**TASK DIRECTIONS:** Word for word, repeat each of the records below.

**DATA EXCERPTS:**
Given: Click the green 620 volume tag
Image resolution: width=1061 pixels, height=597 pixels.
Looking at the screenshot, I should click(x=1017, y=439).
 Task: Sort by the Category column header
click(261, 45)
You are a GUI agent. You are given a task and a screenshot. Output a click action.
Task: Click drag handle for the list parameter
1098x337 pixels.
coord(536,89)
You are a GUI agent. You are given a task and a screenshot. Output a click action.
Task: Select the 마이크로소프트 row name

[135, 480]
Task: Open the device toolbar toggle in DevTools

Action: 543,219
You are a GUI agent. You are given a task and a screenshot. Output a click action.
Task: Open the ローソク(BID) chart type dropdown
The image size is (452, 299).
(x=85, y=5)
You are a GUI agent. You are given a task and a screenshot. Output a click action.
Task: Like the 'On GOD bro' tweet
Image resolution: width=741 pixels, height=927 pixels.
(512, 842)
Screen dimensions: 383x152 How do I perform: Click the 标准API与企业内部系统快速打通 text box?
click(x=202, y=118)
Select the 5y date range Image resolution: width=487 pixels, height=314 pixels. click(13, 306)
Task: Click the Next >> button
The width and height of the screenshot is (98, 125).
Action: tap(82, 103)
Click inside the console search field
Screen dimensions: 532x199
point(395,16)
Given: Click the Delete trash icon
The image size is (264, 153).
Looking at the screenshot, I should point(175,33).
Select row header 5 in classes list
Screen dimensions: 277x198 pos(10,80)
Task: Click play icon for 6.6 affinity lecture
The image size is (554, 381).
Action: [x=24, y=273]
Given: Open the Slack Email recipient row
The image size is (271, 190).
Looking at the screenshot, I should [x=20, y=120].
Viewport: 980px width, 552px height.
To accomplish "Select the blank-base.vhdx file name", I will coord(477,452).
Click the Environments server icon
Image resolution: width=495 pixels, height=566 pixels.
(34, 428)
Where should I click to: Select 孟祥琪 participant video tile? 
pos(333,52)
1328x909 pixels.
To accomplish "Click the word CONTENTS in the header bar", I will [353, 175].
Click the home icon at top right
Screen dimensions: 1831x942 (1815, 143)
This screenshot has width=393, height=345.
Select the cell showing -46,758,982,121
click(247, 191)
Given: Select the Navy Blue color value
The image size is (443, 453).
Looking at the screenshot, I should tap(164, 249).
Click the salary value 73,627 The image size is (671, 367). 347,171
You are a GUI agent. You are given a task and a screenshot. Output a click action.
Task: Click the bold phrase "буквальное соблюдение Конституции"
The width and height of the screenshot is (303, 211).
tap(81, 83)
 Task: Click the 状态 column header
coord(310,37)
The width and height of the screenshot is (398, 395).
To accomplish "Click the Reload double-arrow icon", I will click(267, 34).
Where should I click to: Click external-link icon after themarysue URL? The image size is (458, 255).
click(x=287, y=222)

**WRITTEN SOLUTION:**
Given: Click the green 620 volume tag
Image resolution: width=1061 pixels, height=597 pixels.
Looking at the screenshot, I should click(x=1017, y=439).
 Task: Sort by the Category column header
click(261, 45)
You are a GUI agent. You are given a task and a screenshot. Output a click action.
Task: Click drag handle for the list parameter
1098x337 pixels.
coord(536,89)
You are a GUI agent. You are given a task and a screenshot. Output a click action.
Task: Select the 마이크로소프트 row name

[135, 480]
Task: Open the device toolbar toggle in DevTools

Action: 543,219
You are a GUI agent. You are given a task and a screenshot. Output a click action.
Task: Open the ローソク(BID) chart type dropdown
The image size is (452, 299).
(x=85, y=5)
You are a GUI agent. You are given a task and a screenshot. Output a click action.
Task: Like the 'On GOD bro' tweet
Image resolution: width=741 pixels, height=927 pixels.
(512, 842)
Screen dimensions: 383x152 How do I perform: Click the 标准API与企业内部系统快速打通 text box?
click(x=202, y=118)
Select the 5y date range Image resolution: width=487 pixels, height=314 pixels. click(13, 306)
Task: Click the Next >> button
The width and height of the screenshot is (98, 125).
Action: tap(82, 103)
Click inside the console search field
Screen dimensions: 532x199
point(395,16)
Given: Click the Delete trash icon
The image size is (264, 153).
Looking at the screenshot, I should point(175,33).
Select row header 5 in classes list
Screen dimensions: 277x198 pos(10,80)
Task: Click play icon for 6.6 affinity lecture
The image size is (554, 381).
Action: [x=24, y=273]
Given: Open the Slack Email recipient row
The image size is (271, 190).
Looking at the screenshot, I should [x=20, y=120].
Viewport: 980px width, 552px height.
To accomplish "Select the blank-base.vhdx file name", I will coord(477,452).
Click the Environments server icon
Image resolution: width=495 pixels, height=566 pixels.
(34, 428)
Where should I click to: Select 孟祥琪 participant video tile? 
pos(333,52)
1328x909 pixels.
To accomplish "Click the word CONTENTS in the header bar", I will [353, 175].
Click the home icon at top right
Screen dimensions: 1831x942 (1815, 143)
This screenshot has width=393, height=345.
Select the cell showing -46,758,982,121
click(247, 191)
Given: Select the Navy Blue color value
The image size is (443, 453).
Looking at the screenshot, I should tap(164, 249).
Click the salary value 73,627 The image size is (671, 367). 347,171
You are a GUI agent. You are given a task and a screenshot. Output a click action.
Task: Click the bold phrase "буквальное соблюдение Конституции"
The width and height of the screenshot is (303, 211).
tap(81, 83)
 Task: Click the 状态 column header
coord(310,37)
The width and height of the screenshot is (398, 395).
To accomplish "Click the Reload double-arrow icon", I will click(267, 34).
Where should I click to: Click external-link icon after themarysue URL? The image size is (458, 255).
click(x=287, y=222)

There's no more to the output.